The penalties and interests will likely increase the longer you delay filing your return.
CBDT’s Awareness Campaign
The motive behind the Central Board of Direct Taxes (CBDT) launching a campaign is to raise awareness and promote the importance of complying with foreign assets declaration requirements for the 2024-25 Assessment Year.
To make taxpayers aware of the requirements, the Central Board of Direct Taxes (CBDT), being a governing body of the Income Tax Department (ITD), has been sending reminders via registered email or phone number. The Income Tax Department, from its side, has made it clear that taxpayers must fulfill their obligations regarding accurate disclosure. This reminder ensures compliance with the Common Reporting Standard (CRS) and Foreign Account Tax Compliance Act (FATCA).
Related Case Law
Facts:
Three family members received notices under the Black Money Act (BMA) for not fully disclosing their foreign assets in tax returns for assessment years 2015-16 and 2016-17. The concerned property was bought out of the income already taxed in India, and money was sent through official channels. Although it was mentioned in the returns filed, the details were found to be incomplete/incorrect. The taxpayers revised their returns after receiving notices. However, this did not prevent the authorities from initiating criminal prosecution against them.
Court’s Decision:
1. The court insisted that prosecution cannot be initiated for incompleteness or incorrectness of the declaration if the asset has been adequately disclosed in the revised return.
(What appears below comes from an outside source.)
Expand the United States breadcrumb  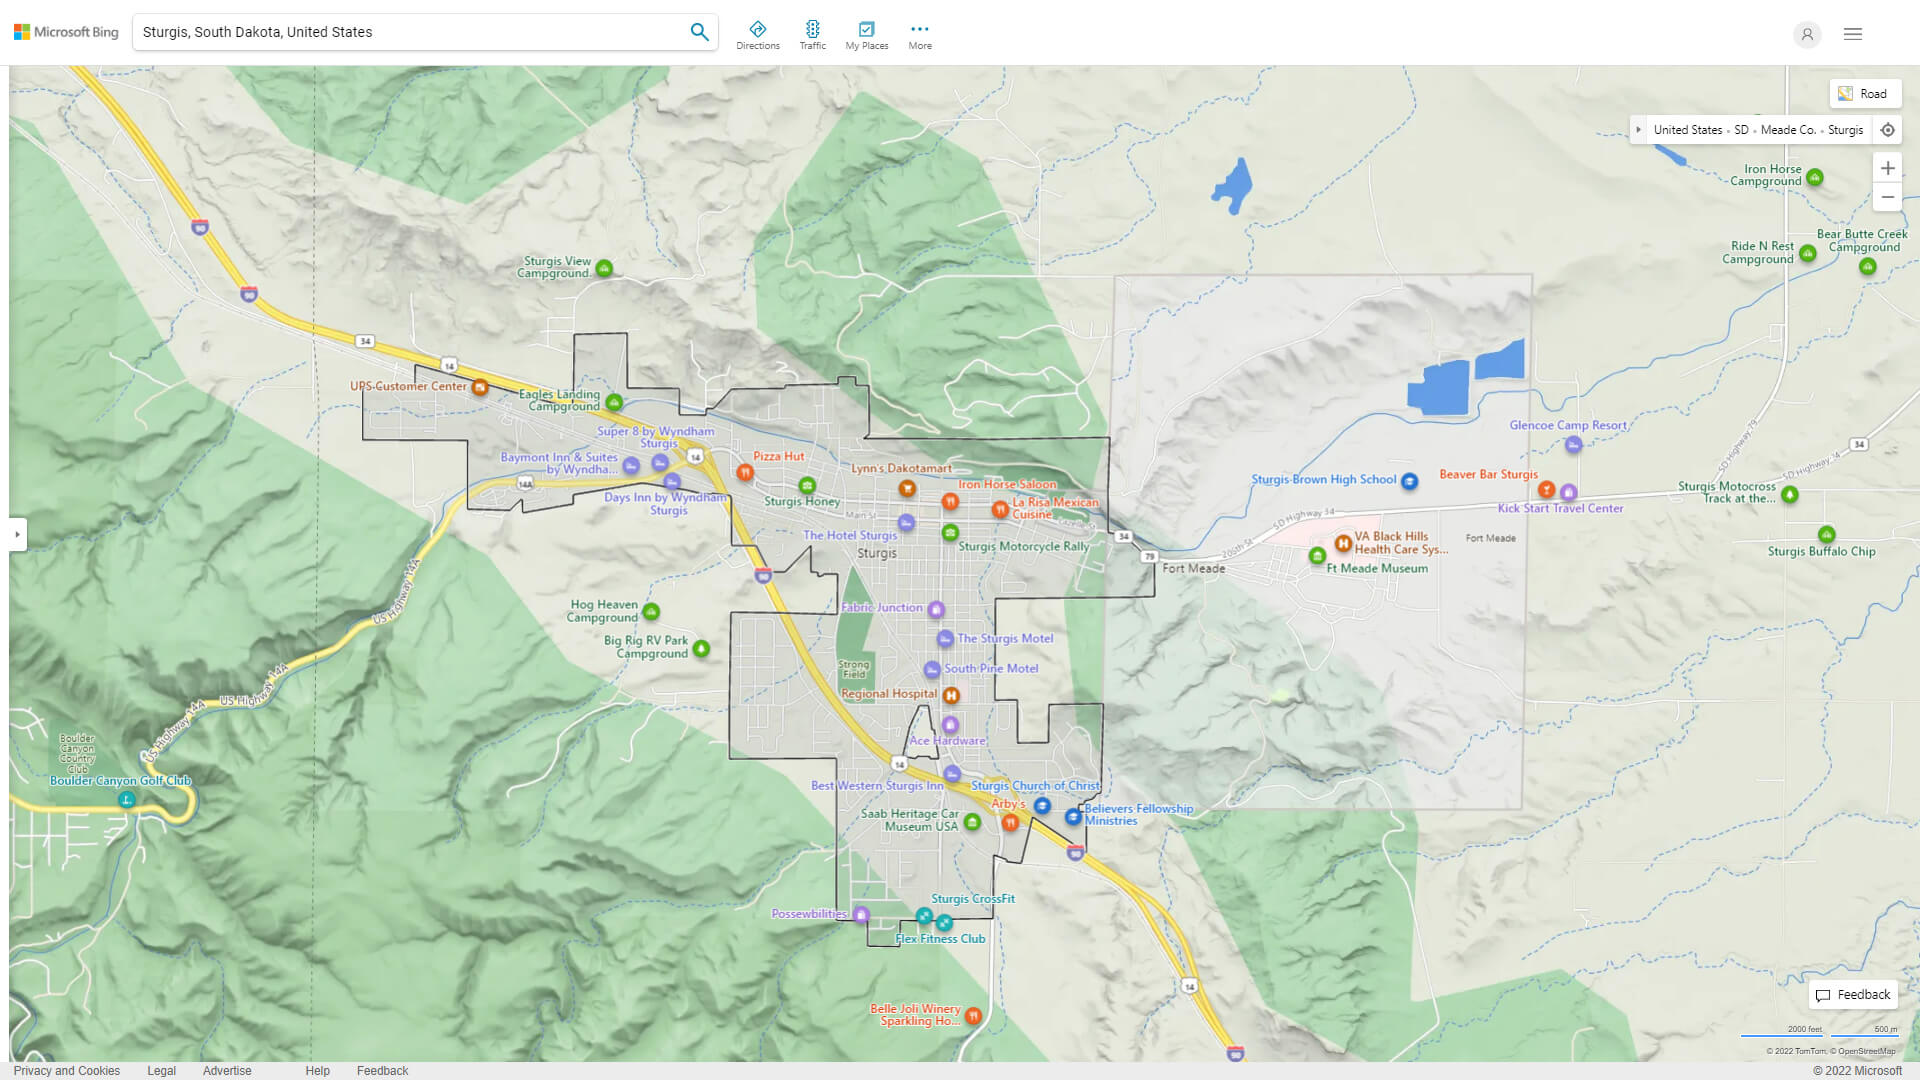tap(1638, 129)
2. Also, it finds its legitimacy in the fact that the prosecution cannot start before the final assessment under the Black Money Act.
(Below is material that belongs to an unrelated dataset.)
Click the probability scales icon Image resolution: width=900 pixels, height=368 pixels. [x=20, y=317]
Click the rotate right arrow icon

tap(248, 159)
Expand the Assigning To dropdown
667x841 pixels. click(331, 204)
Since the funds were legitimate and taxed, and taxpayers amended their returns, the court quashed the criminal charges and mentioned penalties, not criminal prosecution appropriate here.
Key Takeaway: Taxpayers must ensure full and accurate disclosure of foreign assets to avoid legal issues. In this case, the court ruled in favour of the taxpayers, but incomplete disclosure can still lead to penalties or prosecution.
To Wrap Up
The Income Tax Department highlights the necessity for taxpayers to fully adhere to regulations concerning the reporting of foreign assets. Not reporting these assets can result in hefty penalties, making it vital to ensure that all foreign holdings and income are correctly declared by the deadline; of December 31st, 2024.
To sidestep severe financial repercussions and legal complications, taxpayers should carefully examine their Income Tax Returns (ITR) before submitting them. By doing this, they can confirm that they fulfill the requirements and avert any expensive penalties or legal troubles in the future.
To get expert assistance in income tax return filing, visit https://corpbiz.io/.
Frequently Asked Questions
What is the deadline for filing an ITR with foreign asset disclosure?
The deadline for filing your revised or belated Income Tax Return (ITR) for the assessment year 2024-25 is December 31, 2024. If you fail to disclose foreign assets accurately by this date, you may face a penalty.
Who needs to report foreign assets?
If you are a tax resident of India, you must report any foreign assets. This includes individuals, Hindu Undivided Families (HUFs), and anyone with signing authority on foreign accounts.
Do I need to report foreign assets if my income from abroad is below taxable limits?
Yes, you must report all foreign assets, regardless of whether the income from them is taxable or not. The Income Tax Department requires transparency in reporting.
What happens if I miss the original ITR filing deadline?
If you miss the original due date (31st July 2024), you can still file a belated return by December 31, 2024. However, late fees and interest on unpaid taxes may apply.
What foreign assets should be reported?
Any foreign asset, such as bank accounts, equity shares in foreign companies, insurance policies, or properties outside India, must be reported in your ITR.
What is the difference between Foreign Assets and Foreign Income?
Foreign assets refer to the physical or financial holdings you own abroad, while foreign income is the income generated from those assets. Both need to be reported in the ITR.